Probably the best way to control slugs in the garden is with ducks. Let them have free range in winter, when there are no crops they want to eat, and by spring there will be no slug eggs left at all. The only slugs you'll have will be ones which come in from outside. You can then let the ducks into the garden when you're there and if they stop eating slugs and start eating your crops you can politely usher them back into their permanent home. You may have to net some of their favourite nibbles, eg young brassicas. You need to get the right breed. Most ducks are vegetarian but Khaki Campbells are omniverous and love slugs.

Frogs are the next best. They won't eliminate slugs, as no wild predator eliminates its prey, but a good population of frogs makes a big difference. All you need is to provide a pond with shallow water, less than 60cm (2ft), and they'll come in if you live in a rural area. It can dry up after the frog breeding season is over. In suburban and urban areas it's hard to build up a frog population, though, as cats will kill them.

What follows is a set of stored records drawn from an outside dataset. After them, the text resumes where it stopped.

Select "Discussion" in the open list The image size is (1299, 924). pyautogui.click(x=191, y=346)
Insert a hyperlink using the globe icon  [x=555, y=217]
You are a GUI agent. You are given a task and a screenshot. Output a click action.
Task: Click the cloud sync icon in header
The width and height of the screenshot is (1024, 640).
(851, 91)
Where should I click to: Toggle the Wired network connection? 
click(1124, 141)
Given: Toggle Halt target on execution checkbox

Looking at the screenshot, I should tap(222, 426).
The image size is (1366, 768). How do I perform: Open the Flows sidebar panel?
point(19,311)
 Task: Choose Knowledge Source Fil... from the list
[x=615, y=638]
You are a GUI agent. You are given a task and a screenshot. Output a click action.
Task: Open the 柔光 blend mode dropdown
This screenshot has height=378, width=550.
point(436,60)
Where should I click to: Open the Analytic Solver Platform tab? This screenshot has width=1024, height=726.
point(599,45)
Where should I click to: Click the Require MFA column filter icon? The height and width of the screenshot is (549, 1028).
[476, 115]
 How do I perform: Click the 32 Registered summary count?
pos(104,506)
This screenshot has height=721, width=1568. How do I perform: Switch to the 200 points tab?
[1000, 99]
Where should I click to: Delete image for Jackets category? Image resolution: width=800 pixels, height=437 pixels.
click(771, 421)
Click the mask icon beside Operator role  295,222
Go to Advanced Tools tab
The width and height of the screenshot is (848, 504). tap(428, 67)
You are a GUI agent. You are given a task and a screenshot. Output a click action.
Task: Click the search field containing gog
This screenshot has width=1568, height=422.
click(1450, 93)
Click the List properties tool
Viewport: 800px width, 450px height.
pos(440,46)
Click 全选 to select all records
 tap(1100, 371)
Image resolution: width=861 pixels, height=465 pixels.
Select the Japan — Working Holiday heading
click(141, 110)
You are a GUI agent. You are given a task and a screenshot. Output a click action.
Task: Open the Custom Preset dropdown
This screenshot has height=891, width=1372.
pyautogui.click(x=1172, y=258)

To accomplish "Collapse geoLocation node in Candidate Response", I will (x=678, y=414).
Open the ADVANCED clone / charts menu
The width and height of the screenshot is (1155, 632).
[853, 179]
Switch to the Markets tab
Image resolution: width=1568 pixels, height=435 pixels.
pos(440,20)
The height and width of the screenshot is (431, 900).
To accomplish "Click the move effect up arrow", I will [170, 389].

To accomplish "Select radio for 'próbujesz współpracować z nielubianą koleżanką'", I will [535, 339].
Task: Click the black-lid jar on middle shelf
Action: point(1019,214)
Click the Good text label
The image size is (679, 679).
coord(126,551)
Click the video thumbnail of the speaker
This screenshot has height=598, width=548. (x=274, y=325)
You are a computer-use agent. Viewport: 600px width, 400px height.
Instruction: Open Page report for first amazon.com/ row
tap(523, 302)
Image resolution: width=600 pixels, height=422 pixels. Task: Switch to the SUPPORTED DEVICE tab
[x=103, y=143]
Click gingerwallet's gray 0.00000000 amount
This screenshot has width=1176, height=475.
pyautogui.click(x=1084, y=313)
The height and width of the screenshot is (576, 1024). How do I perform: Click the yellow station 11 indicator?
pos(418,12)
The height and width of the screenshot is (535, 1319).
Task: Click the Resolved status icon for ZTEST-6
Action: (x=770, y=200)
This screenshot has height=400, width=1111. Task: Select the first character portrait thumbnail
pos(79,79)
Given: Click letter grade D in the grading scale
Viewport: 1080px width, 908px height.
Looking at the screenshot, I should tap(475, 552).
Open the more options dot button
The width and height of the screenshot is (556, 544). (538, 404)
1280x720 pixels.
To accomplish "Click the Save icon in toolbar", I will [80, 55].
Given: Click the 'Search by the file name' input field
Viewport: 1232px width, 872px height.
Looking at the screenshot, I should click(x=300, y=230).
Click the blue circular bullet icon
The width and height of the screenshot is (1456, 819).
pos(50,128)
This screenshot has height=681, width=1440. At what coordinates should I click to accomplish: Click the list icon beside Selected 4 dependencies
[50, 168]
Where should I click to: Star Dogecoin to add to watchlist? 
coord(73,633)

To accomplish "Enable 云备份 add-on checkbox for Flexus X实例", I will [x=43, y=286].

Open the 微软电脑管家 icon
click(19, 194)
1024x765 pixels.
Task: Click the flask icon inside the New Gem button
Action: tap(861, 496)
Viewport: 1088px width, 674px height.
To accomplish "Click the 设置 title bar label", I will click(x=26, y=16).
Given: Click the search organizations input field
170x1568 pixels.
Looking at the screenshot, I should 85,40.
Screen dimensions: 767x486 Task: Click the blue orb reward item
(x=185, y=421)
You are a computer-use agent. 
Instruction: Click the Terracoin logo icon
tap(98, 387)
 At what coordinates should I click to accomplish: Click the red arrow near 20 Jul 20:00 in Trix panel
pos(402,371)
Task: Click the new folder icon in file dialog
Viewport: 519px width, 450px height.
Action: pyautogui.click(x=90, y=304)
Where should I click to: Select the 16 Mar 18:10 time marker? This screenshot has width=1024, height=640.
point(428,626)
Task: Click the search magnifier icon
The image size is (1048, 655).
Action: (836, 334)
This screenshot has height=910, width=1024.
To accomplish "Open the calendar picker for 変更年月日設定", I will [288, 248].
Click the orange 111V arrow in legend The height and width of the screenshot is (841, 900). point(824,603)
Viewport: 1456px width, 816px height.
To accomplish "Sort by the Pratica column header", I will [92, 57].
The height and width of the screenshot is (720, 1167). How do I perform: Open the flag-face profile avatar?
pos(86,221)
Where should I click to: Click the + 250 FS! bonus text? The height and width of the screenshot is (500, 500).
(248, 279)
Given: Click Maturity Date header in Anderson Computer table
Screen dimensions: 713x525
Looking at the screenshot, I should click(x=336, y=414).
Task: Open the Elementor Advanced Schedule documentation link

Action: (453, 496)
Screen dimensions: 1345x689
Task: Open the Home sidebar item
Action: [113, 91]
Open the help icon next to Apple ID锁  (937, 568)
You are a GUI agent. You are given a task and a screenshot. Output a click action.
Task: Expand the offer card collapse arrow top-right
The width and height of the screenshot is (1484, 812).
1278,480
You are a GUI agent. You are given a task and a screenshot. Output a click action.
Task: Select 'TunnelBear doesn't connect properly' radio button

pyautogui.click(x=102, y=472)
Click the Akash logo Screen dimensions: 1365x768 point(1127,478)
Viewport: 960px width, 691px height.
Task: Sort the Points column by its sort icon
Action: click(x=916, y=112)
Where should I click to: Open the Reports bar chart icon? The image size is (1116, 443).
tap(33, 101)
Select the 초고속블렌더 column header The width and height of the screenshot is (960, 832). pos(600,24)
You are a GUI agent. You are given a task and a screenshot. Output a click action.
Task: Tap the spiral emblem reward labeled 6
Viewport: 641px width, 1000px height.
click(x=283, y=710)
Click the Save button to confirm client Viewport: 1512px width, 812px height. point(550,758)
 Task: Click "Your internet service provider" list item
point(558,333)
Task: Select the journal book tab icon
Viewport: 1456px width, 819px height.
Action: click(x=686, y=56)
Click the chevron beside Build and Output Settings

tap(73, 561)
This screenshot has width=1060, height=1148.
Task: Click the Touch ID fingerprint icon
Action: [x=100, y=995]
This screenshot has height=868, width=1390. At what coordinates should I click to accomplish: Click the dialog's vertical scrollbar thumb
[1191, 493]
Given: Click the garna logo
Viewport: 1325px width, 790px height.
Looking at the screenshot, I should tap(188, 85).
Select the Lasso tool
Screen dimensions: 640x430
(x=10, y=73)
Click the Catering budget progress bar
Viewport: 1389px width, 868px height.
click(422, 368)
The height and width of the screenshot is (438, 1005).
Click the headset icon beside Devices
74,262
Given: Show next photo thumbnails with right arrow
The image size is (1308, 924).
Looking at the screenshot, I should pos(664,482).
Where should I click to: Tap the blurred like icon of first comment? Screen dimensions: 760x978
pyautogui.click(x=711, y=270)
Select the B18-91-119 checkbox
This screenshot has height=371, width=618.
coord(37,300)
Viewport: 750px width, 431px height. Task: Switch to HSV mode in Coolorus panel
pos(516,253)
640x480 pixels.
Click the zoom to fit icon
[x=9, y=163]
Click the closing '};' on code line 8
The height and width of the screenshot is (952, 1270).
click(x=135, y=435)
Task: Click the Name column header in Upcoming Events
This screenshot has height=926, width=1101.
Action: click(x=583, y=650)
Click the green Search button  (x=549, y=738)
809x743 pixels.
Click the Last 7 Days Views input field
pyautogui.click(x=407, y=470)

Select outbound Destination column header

Personally, I can't keep ducks as I'm often away from home, nor frogs because of the local cat population. I try to minimise slug problems by growing crops which avoid them, including perennial vegetables and spring greens (collards) which, in our mild climate you can start off in autumn, when slugs aren't a problem, and mature them in spring. When I do have some vulnerable crops I sprinkle a cordon of bran around them. Slugs simply love bran - they'll go for it in preference to green vegetables - but it's fatal to them. It dries up their slime and they swell up and die. I just use it to get the plants over the first few vulnerable days when I plant them out. I don't like to use too much of it. After all it's food and you could use up more calories of bran than the calories in vegetables you save, which seems to me to miss the point rather.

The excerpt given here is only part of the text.